Repiquage et plantation : l’art de l’habillage
Le plus grand facteur de réussite dépend des plants. Au moment du repiquage, le plant doit idéalement avoir le diamètre d’un crayon (environ 5 mm à 1 cm). Des plants restés trop longtemps en pépinière deviennent lents à repartir.
L’habillage et le pralinage
L’habillage consiste à raccourcir les racines à environ 2 cm et à réduire le feuillage d’un tiers. Cela limite l’évaporation et facilite la reprise. Laissez les plants sécher 24 à 48 h à mi-ombre avant de planter : cela aide à renforcer leur résistance et atténue leur odeur, ce qui peut réduire la pression des ravageurs. Le pralinage, mélange de terre, d'eau et de compost (ou bouse de vache), protège les racines et booste la reprise.
La plantation en sillon
Pour obtenir de longs fûts blancs, plantez les poireaux au fond d’un sillon profond de 15 cm. Espacez les plants de 8 à 15 cm sur la ligne, avec 30 cm entre les rangs. Arrosez copieusement après la plantation pour chasser l’air autour des racines.
[TUTO] Comment planter les poireaux ? – Jardinerie Gamm vert
Entretien : arrosage et blanchiment
Le poireau a besoin d’une humidité régulière. Mieux vaut arroser rarement mais en profondeur (tous les 8 à 10 jours sans paillage, 2 à 3 semaines avec paillage) plutôt que de mouiller la surface quotidiennement.
Le blanchiment
Le blanchiment se fait progressivement. Rebouchez le sillon au fur et à mesure des binages, puis buttez les plants. Le buttage consiste à ramener de la terre au pied des poireaux pour les priver de lumière, ce qui transforme la tige en « blanc » tendre. Un paillage généreux (paille, foin, feuilles mortes) aide à maintenir la fraîcheur du sol et limite le désherbage.
Protection contre les ravageurs et maladies
Les principaux ennemis sont la teigne (le ver du poireau) et la mineuse. La prévention est votre meilleure alliée :
- Association : Plantez des carottes à proximité ; les odeurs des deux cultures se brouillent, ce qui perturbe les insectes.
- Filet anti-insectes : C’est la protection physique la plus efficace. Posez-le dès la plantation, en soignant la bordure pour qu’aucune « porte » ne reste ouverte.
- Hygiène : Retirez les plants fortement atteints et éliminez-les hors du compost.
- Surveillance : La mineuse a classiquement deux vols, un au printemps et un en automne. Laisser le filet en place jusqu’en novembre est une sécurité supplémentaire.

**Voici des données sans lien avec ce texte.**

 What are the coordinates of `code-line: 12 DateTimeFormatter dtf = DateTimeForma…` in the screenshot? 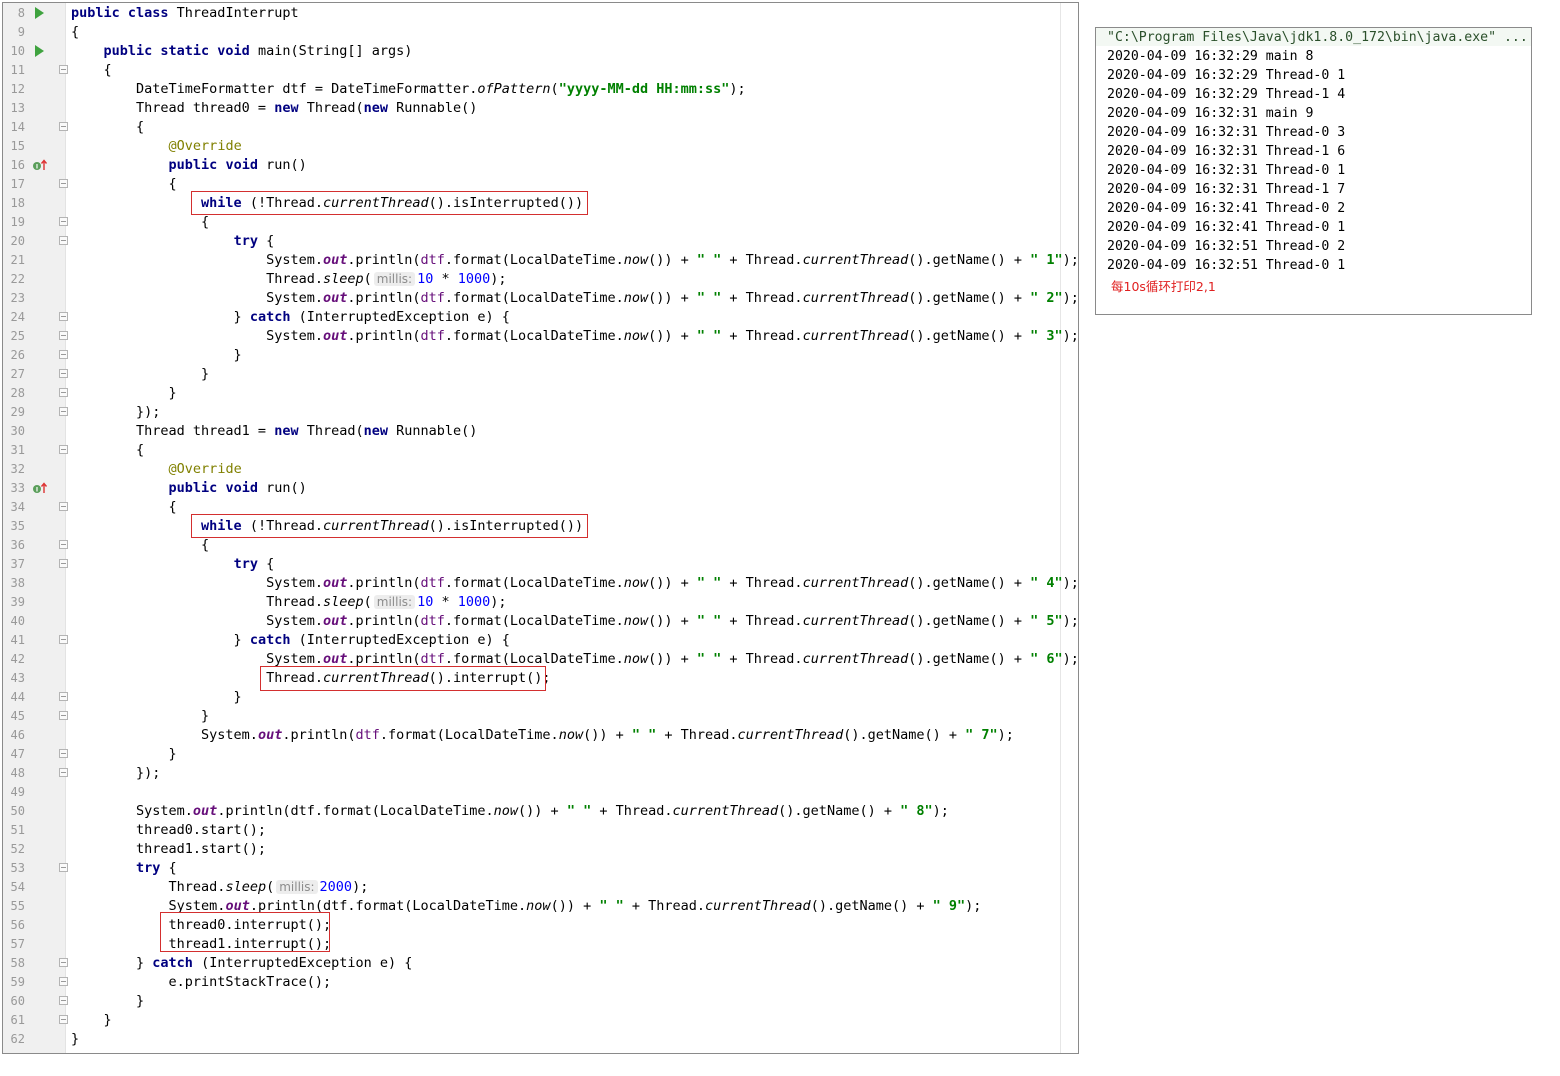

La rouille, maladie cryptogamique, peut apparaître à l’automne. Si elle survient, espacez davantage vos plants pour favoriser l’aération. Rappelez-vous : ne mouillez jamais le feuillage lors de l’arrosage pour limiter les risques de maladies.
En respectant ces quelques gestes, vous transformerez votre potager en une source inépuisable de poireaux, prêts à être récoltés selon vos besoins, même en plein hiver.